What the exercise asks
From the records below, copy every line that contains the word "avatar".

Given data
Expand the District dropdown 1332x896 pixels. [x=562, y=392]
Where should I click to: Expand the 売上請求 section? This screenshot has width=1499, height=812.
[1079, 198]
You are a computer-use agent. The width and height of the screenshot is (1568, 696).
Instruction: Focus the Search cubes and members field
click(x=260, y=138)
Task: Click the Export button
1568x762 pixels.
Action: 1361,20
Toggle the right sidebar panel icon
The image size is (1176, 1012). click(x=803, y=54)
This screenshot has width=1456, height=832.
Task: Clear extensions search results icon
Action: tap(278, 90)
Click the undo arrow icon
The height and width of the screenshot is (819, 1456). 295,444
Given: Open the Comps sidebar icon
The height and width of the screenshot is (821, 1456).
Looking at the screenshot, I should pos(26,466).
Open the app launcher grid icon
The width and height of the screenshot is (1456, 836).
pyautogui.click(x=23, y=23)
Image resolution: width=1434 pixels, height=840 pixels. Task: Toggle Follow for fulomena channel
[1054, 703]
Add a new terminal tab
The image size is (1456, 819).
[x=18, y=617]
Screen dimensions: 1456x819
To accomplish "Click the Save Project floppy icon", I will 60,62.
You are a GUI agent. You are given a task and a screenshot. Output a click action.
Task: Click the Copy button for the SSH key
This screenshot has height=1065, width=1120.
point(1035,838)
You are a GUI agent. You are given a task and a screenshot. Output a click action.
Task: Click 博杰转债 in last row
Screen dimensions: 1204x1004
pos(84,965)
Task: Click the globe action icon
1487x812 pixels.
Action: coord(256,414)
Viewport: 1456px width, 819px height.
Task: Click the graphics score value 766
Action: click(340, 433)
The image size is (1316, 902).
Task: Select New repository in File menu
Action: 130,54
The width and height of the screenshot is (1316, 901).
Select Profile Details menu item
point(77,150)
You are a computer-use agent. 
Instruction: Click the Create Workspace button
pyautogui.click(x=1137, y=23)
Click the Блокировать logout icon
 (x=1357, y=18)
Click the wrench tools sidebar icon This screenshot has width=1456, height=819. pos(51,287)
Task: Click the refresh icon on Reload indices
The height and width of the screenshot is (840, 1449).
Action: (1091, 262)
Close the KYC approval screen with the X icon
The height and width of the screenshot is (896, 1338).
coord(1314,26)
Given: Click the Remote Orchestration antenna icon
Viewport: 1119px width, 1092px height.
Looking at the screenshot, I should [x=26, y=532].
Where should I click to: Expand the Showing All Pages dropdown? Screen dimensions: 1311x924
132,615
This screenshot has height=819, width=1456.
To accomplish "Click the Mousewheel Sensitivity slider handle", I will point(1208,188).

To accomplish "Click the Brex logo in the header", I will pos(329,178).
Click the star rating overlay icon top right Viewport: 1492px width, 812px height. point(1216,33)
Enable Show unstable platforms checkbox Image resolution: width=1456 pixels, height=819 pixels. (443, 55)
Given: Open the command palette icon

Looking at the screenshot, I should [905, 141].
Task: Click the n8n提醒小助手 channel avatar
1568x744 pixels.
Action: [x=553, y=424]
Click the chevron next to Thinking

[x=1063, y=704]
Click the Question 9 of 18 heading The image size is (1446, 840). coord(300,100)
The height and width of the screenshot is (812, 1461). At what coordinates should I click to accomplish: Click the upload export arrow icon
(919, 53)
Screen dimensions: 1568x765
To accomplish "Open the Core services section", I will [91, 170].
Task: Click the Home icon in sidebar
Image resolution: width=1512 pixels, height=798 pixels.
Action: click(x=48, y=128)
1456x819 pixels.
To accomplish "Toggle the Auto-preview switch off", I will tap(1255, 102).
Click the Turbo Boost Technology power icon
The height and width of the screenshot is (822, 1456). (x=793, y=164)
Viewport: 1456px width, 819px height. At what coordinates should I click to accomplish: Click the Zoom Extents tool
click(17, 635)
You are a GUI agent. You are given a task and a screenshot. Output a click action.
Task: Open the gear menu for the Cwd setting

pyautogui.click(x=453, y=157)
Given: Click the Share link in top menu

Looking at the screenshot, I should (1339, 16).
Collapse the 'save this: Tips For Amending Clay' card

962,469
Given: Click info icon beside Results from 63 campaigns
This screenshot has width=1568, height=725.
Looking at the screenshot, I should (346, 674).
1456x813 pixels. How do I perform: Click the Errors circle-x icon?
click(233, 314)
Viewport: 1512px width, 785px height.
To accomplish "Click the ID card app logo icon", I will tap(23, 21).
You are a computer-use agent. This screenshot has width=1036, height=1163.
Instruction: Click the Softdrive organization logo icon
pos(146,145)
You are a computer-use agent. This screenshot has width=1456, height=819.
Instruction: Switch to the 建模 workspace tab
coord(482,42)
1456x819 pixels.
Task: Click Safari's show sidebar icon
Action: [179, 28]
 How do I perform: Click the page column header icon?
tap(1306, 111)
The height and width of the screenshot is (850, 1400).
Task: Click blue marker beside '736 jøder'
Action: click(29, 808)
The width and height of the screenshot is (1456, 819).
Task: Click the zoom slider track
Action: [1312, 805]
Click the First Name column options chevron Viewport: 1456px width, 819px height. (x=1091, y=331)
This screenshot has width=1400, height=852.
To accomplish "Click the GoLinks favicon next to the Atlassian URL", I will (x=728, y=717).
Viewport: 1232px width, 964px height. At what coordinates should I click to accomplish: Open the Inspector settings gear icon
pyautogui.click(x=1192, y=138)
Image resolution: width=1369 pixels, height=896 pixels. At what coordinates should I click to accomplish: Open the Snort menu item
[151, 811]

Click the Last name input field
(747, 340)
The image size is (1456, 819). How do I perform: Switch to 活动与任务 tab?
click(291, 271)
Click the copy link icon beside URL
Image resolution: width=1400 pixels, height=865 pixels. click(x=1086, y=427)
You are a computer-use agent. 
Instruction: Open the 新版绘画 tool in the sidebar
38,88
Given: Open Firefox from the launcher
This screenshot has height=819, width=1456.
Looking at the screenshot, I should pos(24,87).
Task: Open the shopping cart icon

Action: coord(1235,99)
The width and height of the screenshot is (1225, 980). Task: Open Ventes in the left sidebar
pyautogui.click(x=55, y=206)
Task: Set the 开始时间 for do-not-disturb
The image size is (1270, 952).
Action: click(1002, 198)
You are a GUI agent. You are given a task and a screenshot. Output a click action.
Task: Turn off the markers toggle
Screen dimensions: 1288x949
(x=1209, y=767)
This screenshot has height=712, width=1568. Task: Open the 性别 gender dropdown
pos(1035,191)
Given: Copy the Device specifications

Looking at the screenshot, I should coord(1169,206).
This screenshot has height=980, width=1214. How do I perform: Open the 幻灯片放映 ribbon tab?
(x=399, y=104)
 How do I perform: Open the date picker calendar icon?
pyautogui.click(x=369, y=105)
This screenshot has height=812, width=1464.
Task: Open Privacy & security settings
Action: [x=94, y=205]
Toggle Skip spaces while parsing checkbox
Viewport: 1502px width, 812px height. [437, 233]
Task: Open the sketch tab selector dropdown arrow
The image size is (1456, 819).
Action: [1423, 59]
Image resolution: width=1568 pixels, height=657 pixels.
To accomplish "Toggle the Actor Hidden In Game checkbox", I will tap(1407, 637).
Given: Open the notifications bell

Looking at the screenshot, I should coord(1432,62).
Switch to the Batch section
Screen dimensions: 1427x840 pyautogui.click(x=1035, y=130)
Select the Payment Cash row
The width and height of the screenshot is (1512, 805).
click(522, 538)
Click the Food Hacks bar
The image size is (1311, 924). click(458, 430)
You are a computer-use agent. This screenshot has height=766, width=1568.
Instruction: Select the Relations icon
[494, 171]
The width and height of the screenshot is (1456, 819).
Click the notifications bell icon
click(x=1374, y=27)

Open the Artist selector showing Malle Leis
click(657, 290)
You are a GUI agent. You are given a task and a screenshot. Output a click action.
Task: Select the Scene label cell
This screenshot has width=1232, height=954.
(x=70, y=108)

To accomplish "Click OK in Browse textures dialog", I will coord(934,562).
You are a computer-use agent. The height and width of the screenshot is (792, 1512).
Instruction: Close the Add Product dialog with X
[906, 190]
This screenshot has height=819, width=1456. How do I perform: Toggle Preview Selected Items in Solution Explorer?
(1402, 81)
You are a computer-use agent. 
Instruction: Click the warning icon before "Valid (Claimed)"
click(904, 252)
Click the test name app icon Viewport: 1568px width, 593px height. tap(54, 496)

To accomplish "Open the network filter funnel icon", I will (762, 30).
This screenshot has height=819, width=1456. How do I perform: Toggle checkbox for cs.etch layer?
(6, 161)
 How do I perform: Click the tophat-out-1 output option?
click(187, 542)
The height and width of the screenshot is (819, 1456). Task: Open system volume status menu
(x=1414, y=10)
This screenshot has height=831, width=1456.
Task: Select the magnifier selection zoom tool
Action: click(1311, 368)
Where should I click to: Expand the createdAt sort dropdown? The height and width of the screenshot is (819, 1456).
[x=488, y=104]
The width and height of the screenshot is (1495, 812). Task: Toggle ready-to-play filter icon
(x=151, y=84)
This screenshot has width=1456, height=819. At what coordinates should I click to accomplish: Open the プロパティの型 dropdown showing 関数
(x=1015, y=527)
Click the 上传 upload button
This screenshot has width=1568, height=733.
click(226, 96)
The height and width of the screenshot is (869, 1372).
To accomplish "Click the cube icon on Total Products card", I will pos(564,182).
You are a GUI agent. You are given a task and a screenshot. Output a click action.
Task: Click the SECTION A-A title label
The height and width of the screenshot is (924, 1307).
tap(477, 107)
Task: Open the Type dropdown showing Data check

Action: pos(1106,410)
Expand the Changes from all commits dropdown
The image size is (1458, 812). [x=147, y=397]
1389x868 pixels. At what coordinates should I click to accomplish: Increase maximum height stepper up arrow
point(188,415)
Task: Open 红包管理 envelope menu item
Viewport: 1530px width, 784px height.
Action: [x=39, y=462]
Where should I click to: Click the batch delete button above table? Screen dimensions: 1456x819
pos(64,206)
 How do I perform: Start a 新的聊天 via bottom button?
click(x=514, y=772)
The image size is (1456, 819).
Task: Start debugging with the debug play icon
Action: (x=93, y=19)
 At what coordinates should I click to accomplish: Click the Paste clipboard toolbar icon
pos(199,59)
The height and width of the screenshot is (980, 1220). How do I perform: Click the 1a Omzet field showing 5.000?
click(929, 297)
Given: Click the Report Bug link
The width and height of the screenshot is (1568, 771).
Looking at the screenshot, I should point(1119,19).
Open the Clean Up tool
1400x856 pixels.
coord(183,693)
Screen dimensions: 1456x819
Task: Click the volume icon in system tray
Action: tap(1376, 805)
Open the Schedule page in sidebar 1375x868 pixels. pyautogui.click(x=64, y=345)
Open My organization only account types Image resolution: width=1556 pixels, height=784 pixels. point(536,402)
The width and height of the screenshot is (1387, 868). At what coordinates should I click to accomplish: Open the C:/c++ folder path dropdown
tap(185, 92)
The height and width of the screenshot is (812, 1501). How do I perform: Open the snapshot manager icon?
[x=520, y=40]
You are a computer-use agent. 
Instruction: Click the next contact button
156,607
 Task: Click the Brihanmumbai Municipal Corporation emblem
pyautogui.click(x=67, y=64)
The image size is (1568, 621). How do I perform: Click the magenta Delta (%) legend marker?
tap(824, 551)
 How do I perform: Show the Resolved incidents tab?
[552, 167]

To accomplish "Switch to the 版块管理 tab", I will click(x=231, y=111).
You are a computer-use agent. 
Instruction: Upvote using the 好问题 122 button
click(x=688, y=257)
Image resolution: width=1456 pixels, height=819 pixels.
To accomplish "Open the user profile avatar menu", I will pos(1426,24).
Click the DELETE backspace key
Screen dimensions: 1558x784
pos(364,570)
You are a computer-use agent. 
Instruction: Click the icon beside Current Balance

Answer for this exercise
Task: Click the n8n提醒小助手 channel avatar
To accomplish "Open the user profile avatar menu", I will pos(1426,24).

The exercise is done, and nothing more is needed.